### Task to complete
Across the records that follow, how many lines contain the string "file"? Answer with the number only.

[Records drawn from a dataset]
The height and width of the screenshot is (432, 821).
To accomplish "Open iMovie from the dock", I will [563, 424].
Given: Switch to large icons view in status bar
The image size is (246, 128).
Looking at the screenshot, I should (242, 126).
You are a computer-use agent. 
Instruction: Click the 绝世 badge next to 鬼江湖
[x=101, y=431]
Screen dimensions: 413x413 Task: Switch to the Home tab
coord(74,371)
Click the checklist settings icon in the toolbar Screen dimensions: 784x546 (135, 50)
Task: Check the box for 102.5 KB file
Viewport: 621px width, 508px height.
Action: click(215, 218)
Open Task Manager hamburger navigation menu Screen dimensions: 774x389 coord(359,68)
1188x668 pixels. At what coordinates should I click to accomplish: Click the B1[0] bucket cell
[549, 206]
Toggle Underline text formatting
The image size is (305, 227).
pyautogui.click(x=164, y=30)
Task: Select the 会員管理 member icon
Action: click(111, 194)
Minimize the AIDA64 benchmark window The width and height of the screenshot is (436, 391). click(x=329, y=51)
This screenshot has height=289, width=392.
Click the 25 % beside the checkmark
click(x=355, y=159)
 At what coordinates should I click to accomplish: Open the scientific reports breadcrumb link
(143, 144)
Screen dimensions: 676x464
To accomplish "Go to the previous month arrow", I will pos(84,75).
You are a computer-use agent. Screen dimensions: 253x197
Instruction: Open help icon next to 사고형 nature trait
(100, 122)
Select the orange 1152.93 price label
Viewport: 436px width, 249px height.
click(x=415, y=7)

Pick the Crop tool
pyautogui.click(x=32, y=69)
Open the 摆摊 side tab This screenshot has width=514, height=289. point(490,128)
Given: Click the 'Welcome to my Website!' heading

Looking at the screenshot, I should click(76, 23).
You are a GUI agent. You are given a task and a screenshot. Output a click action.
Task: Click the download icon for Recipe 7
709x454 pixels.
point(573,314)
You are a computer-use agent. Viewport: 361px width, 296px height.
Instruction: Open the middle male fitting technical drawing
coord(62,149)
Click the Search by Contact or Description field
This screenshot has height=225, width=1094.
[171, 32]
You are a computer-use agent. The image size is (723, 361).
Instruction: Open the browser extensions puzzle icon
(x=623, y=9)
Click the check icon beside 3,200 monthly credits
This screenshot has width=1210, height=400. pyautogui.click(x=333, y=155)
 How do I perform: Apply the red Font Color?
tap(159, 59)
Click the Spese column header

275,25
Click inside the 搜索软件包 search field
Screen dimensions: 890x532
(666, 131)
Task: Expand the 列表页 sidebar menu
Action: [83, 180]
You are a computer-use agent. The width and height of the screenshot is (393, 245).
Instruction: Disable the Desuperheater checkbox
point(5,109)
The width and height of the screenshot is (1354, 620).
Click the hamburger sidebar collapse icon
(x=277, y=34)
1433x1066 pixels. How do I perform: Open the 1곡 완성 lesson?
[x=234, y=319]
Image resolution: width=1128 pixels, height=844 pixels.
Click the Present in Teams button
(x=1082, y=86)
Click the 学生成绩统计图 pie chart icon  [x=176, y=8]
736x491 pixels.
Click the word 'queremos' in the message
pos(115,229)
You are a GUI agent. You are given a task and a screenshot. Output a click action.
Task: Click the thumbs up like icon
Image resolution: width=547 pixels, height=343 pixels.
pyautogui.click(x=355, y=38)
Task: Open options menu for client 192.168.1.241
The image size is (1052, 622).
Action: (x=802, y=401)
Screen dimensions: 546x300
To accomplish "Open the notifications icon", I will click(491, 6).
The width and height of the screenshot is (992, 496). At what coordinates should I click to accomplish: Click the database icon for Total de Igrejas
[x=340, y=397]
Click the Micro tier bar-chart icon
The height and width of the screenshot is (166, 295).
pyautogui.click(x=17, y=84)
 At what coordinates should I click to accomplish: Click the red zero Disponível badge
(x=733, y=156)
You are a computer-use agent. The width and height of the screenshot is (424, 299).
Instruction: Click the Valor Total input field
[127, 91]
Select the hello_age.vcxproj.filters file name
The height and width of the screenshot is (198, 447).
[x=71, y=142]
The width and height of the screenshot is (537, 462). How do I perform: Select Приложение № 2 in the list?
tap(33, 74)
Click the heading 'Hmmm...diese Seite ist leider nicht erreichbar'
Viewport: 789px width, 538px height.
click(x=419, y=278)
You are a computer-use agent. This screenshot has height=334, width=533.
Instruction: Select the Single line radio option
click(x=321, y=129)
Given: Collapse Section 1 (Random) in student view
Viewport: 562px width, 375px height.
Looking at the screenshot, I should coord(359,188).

### Reply
2